* _Description of the task_:
Within the material below, locate the line with "The image size is (1197, 900)." and the line with "Click the green IP legend marker", then return those two lines and all lines between them, exactly as written.

[Opening Available data section]

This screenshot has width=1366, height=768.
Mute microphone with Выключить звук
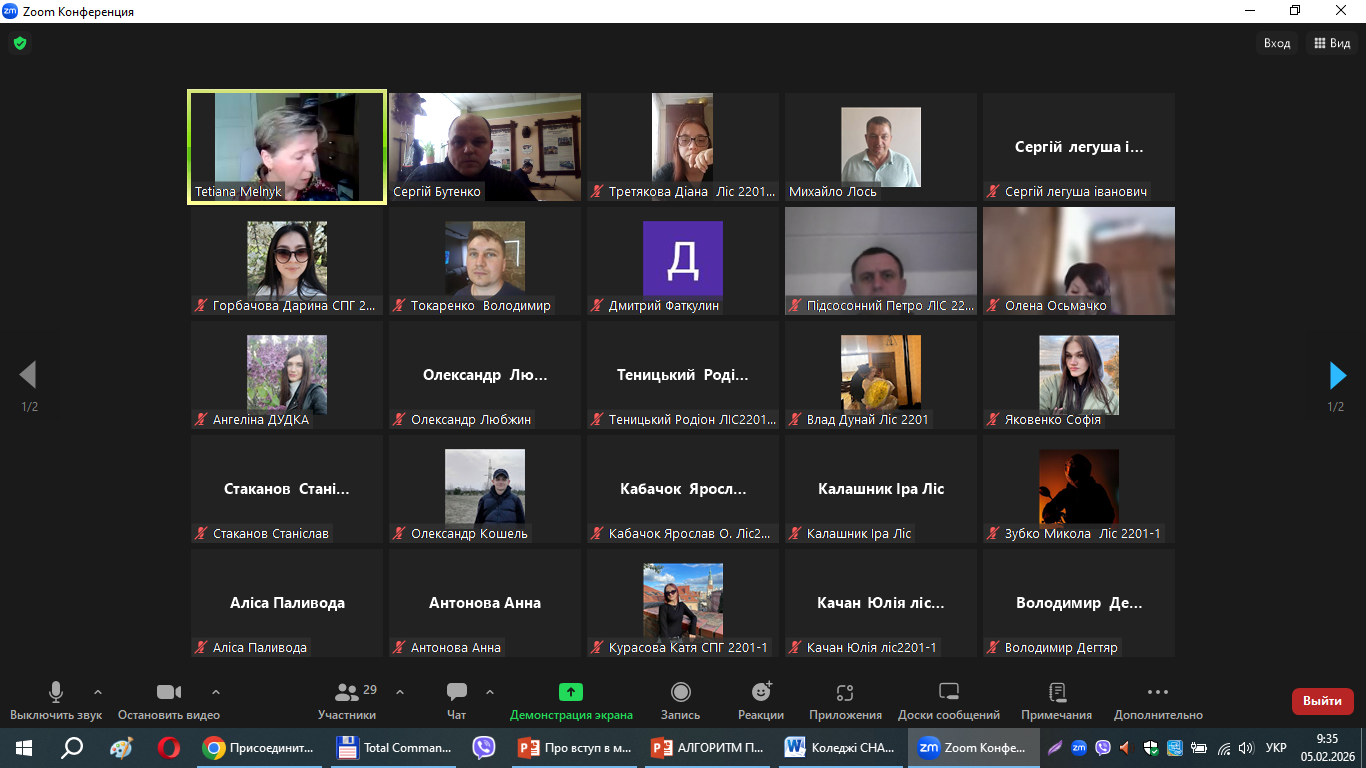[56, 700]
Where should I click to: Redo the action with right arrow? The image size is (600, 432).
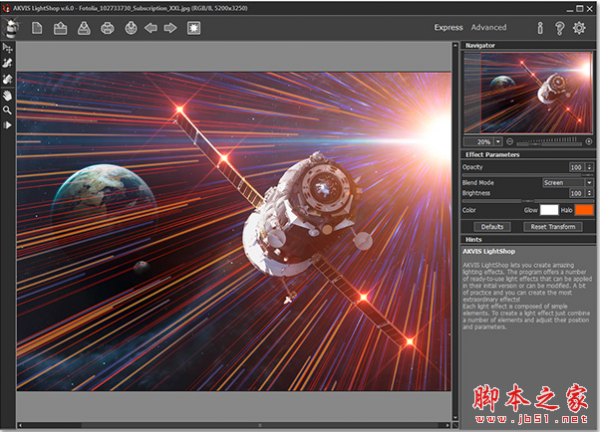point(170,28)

[Closing Available data section]
[Opening Available data section]

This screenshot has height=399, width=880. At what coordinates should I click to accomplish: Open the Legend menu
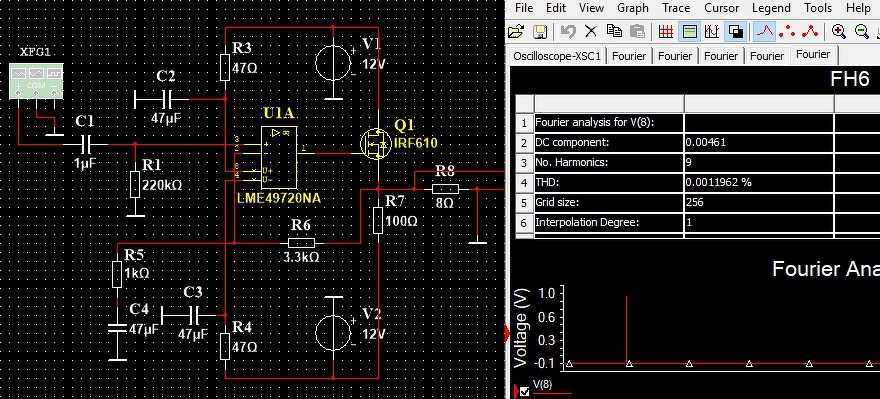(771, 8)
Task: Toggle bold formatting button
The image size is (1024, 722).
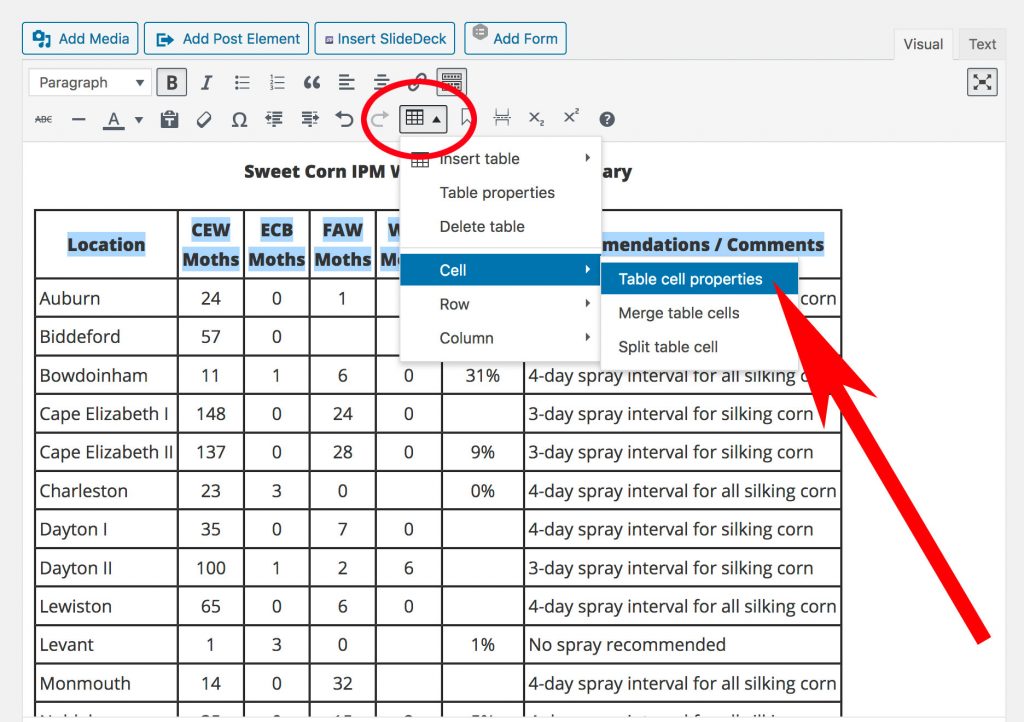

[Closing Available data section]
[Opening Available data section]

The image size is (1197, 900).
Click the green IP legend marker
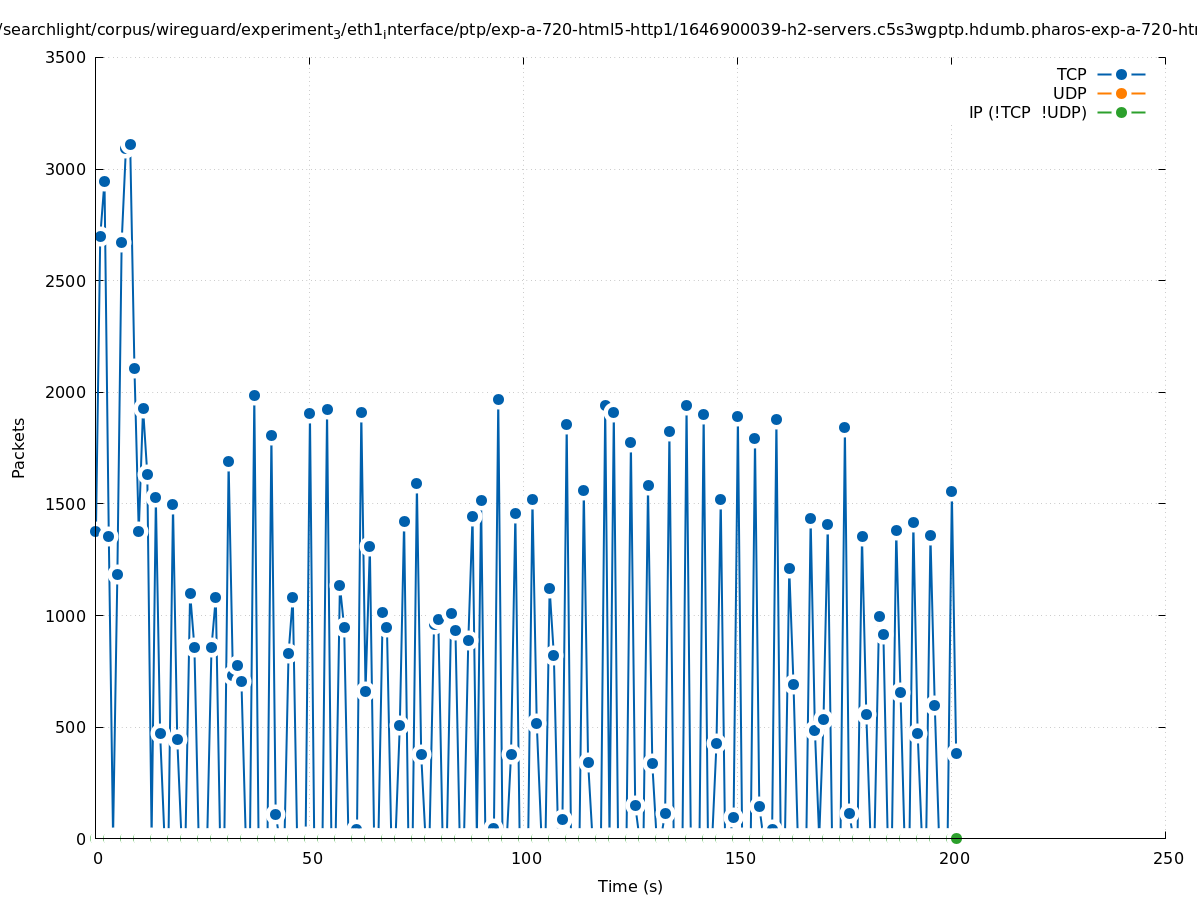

[Closing Available data section]

* _Response_:
The image size is (1197, 900).
Click the green IP legend marker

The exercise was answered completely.